Aims. FK506 binding protein (FKBP) 12 is an inhibitor of transforming growth factor (TGF)-b type I receptors. Several lines of evidence support the view that TGF-b stimulates vascular smooth muscle cell (VSMC) proliferation and matrix accumulation. We investigated the effect of FK506 on cellular proliferation and on matrix protein production in primary human VSMCs. Methods. We measured cell proliferation with flow cytometry using BrdU incorporation and fluorimetrically by measuring DNA concentration with Hoechst 33258. Western blot assay of whole cell lysates was used to measure the levels of signaling proteins involved in proliferative pathways, namely: b-catenin, pErk, pAkt, pmTOR and cyclin D1. Collagen synthesis was also investigated by Western blot.
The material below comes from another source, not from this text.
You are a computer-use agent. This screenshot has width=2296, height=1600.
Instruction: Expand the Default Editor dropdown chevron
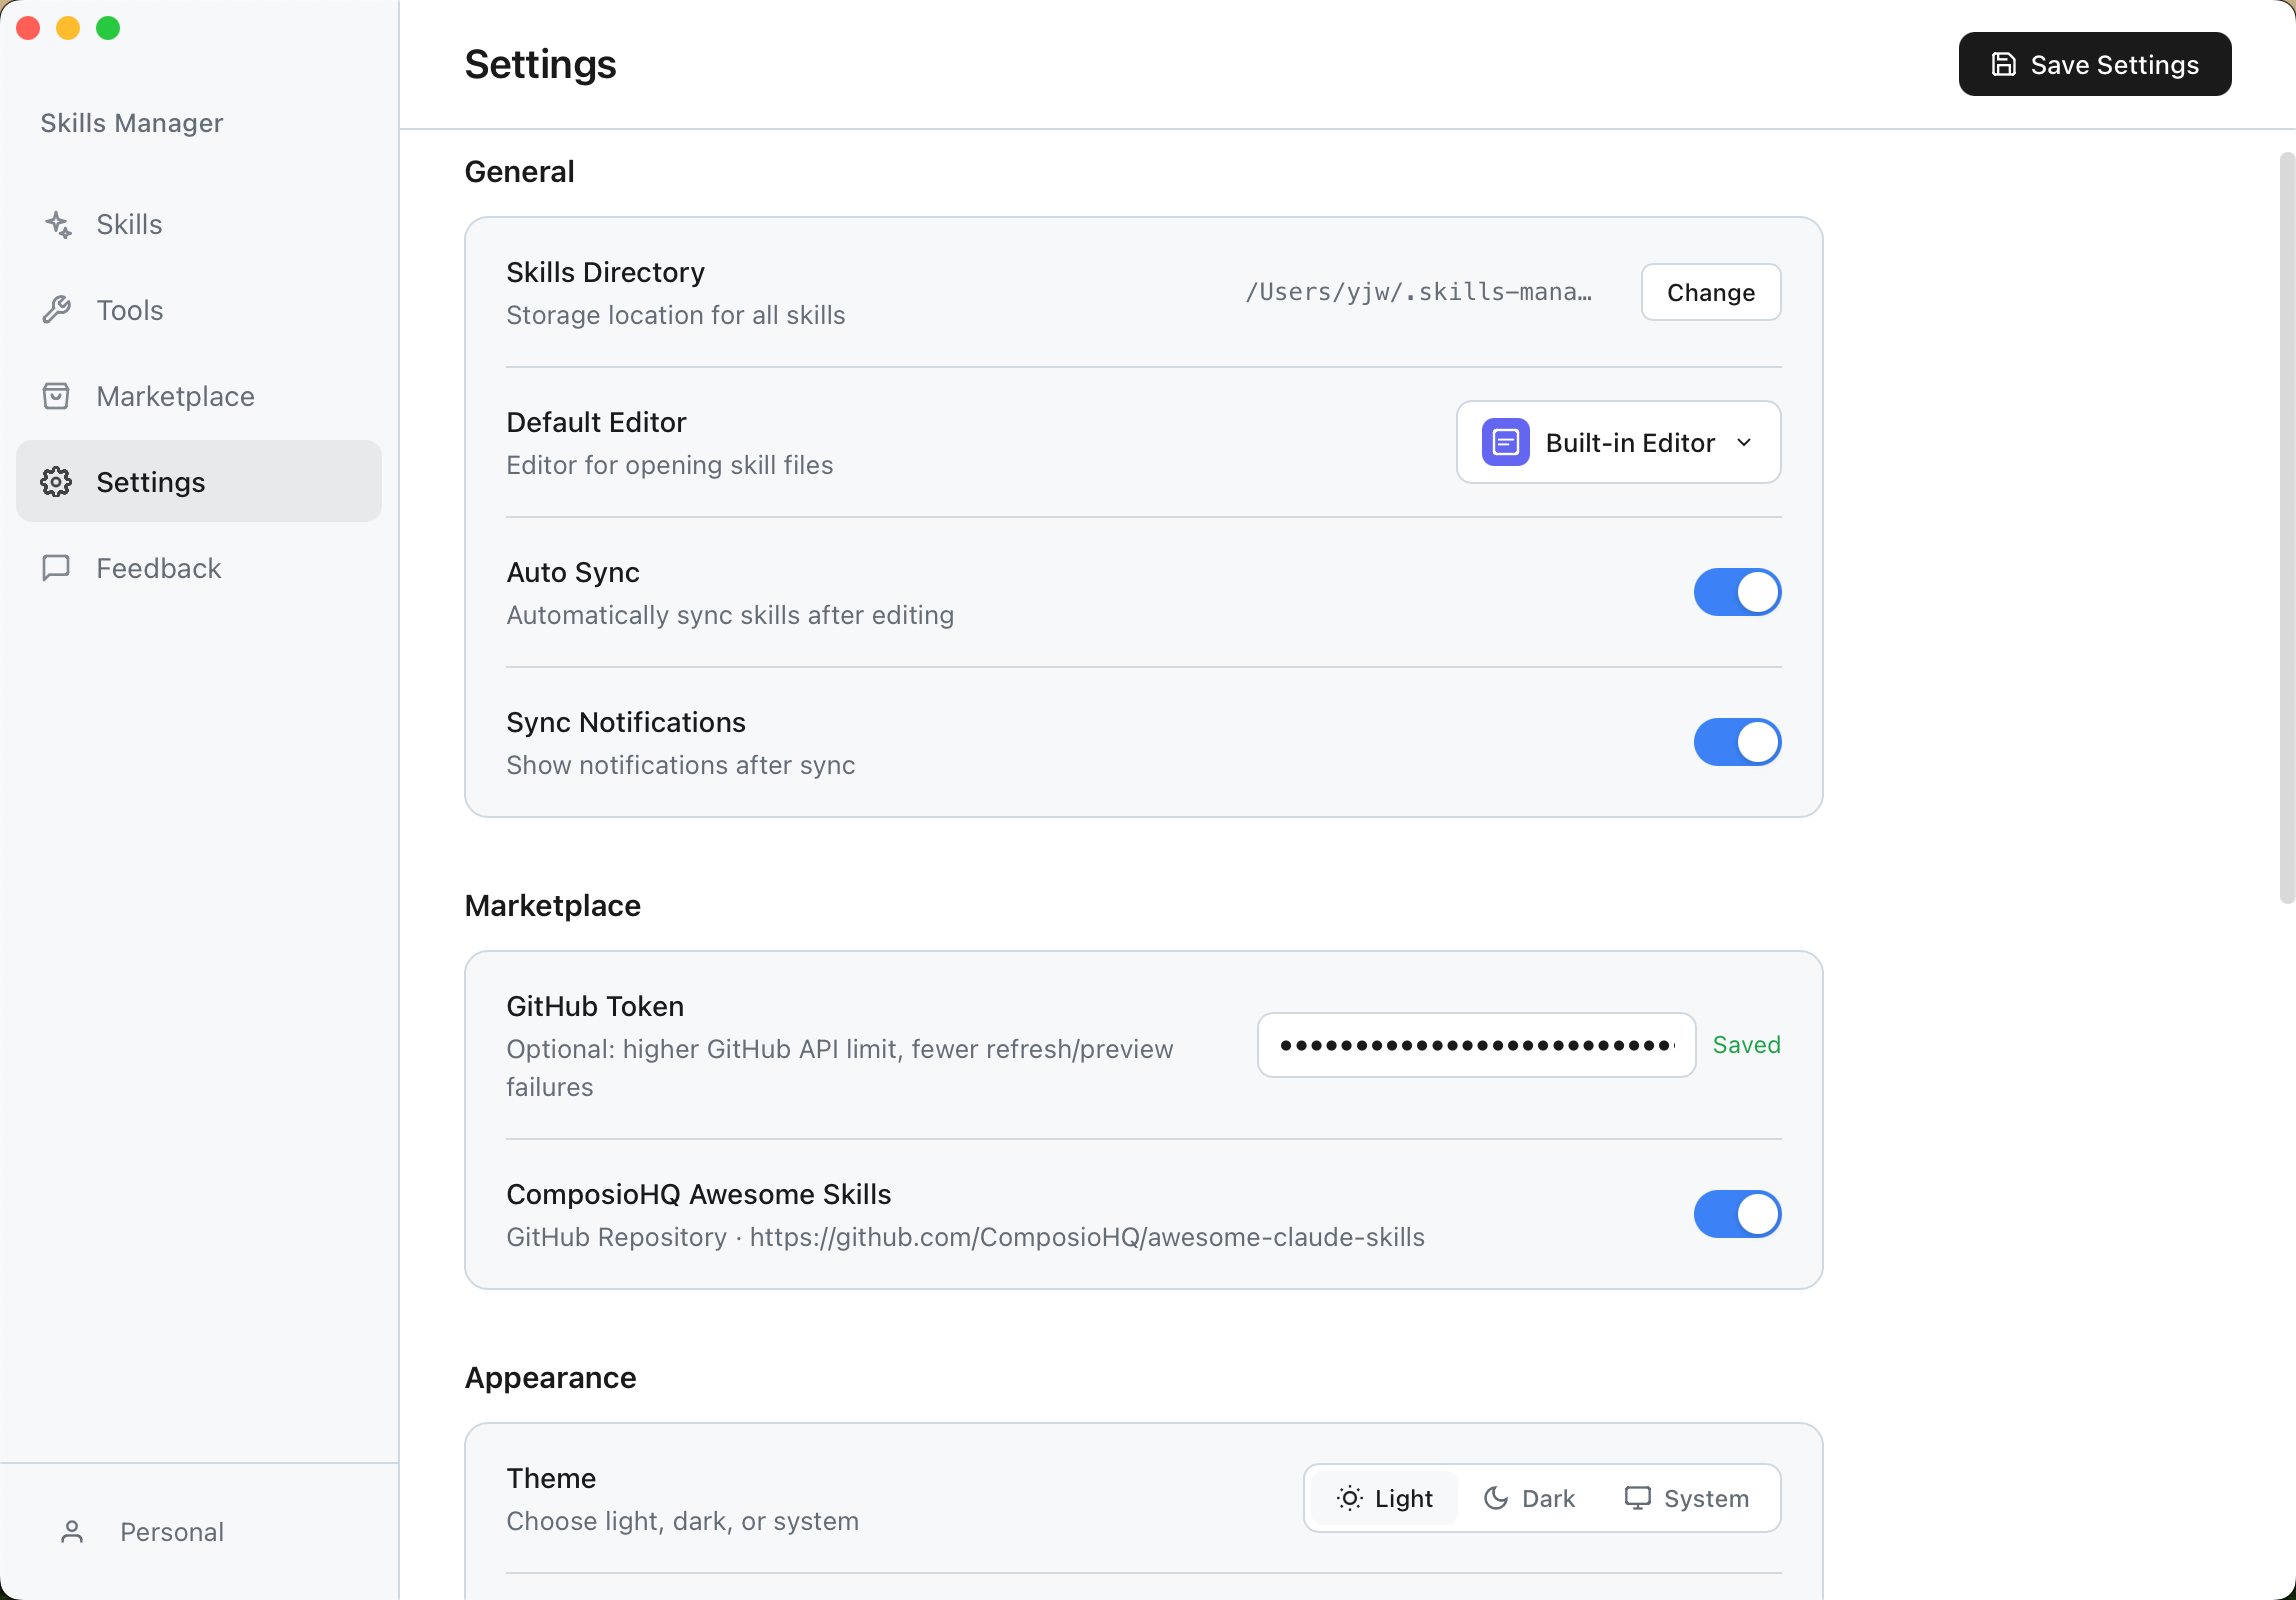click(1744, 442)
The TGF-b signal was studied by both Western blot and confocal microscopy. We used the SiRNA technique for FKBP12 gene silencing. Results. Our results show that FK506 stimulates VSMC proliferation and collagen type I production. FK506 enhanced b-catenin levels and activated the Erk, Akt and mTOR kinases, which are important effectors of proliferation. Accordingly, cyclin D1 expression was increased. We also demonstrate that FK506 activates the TGF-b signal in VSMCs and that, through this mechanism, it stimulates cell proliferation. Conclusion. FK506 can act as a growth factor for VSMCs.